In this 2008 easel painting, he brings us all under that spell. A fisherwoman concentrating on her daily work is framed by a tree covered in soft Spanish Moss—which is characteristic of the region and favorite Bayou subject matter for Hulings. It’s an intricate composition, where the figure is situated between the lines of the green pirogue dugout canoe and the bridge behind her. The reflections in the water are complex as well, mirroring the silver-green light that we also see in many of his works from France.
Sign of the Times
Although this is clearly a study of a traditional way of life (with an interesting twist that it was painted almost fifty years after his formative Louisiana era) Hulings has thrown in contemporary reference in the form of a stop sign on the left side of the bridge. One of several small red accents peppering the composition, it’s a typical Hulings move to feature both a surprising red accent, and something that references the contemporary world in what would otherwise be a completely pastoral setting. It quietly suggests the question: how long will this way of life continue? It also reminds us that we all are always living in the “modern world,” whatever that may be at the moment.

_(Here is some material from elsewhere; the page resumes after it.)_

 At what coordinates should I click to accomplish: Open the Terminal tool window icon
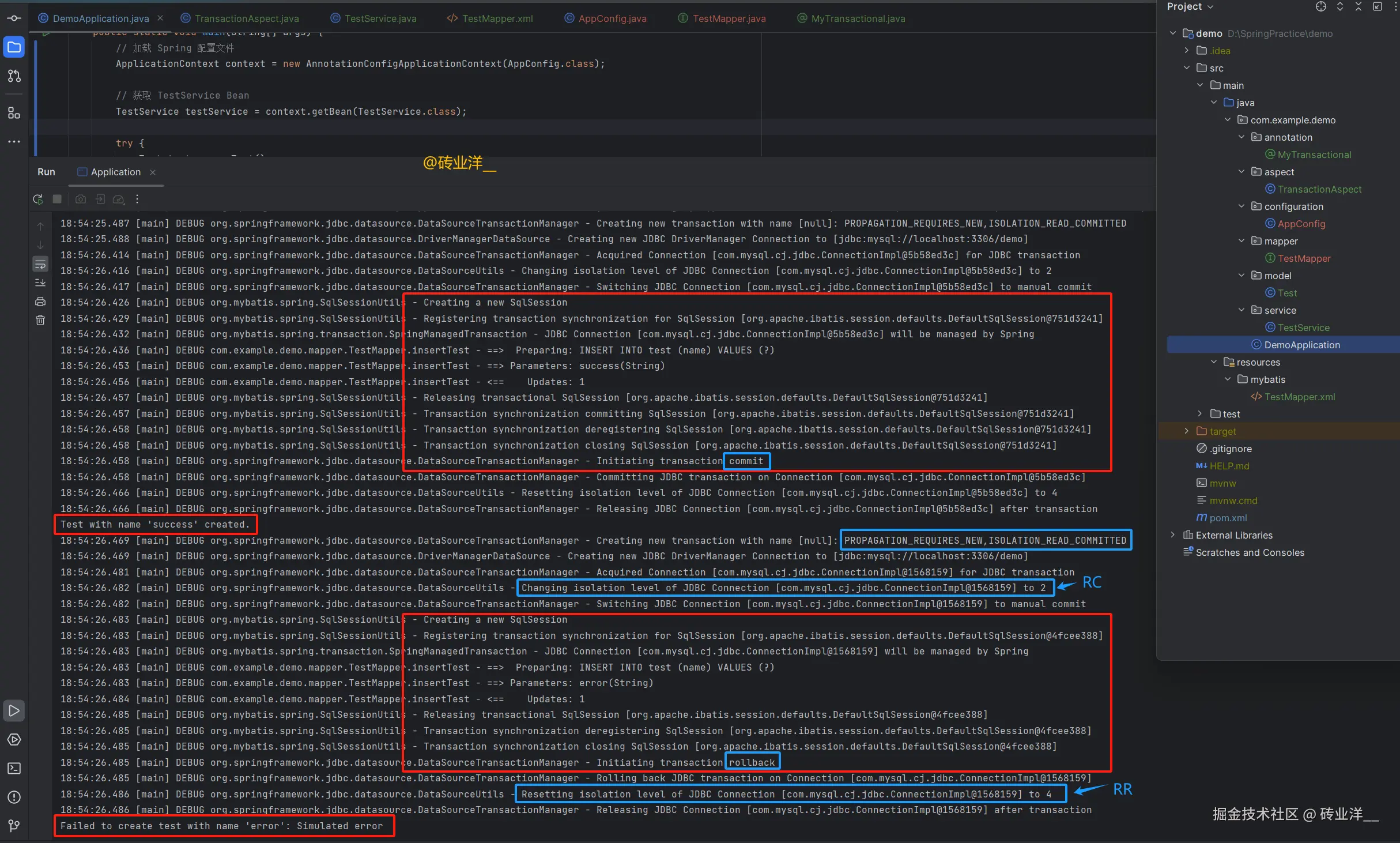(x=14, y=768)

African-American fishermen and women—from smaller subsistence entrepreneurs like this woman, to larger saltwater oyster and shrimp operations—have had a series of rough blows; from the legacy of redlining policies restricting access to the best oyster beds, and more recently, the Hurricane Katrina recovery, and the 2010 BP oil spill. It’s a specific economic and cultural niche in the state, as commercial fishing was a successful transition from sharecropping in communities such as Pointe à la Hache, which filmmaker Nailah Jefferson explores in the documentary Vanishing Pearls.
Serious & Mysterious
Louisiana-born Harlem Renaissance poet Alice Dunbar-Nelson said: “There is no State in the Union, hardly any spot of like size on the globe, where the man [sic] of color has lived so intensely, made so much progress, been of such historical importance and yet about whom so comparatively little is known. His history is like the Mardi Gras of the city of New Orleans, beautiful and mysterious and wonderful, but with a serious thought underlying it all. May it be better known to the world someday.”
Bring the Bayou Home
Bayou Fisherwoman is a stunning 22 x 33″ slice of life, and it sold through Heritage Auctions in July 2020. Congratulations to the lucky new owners!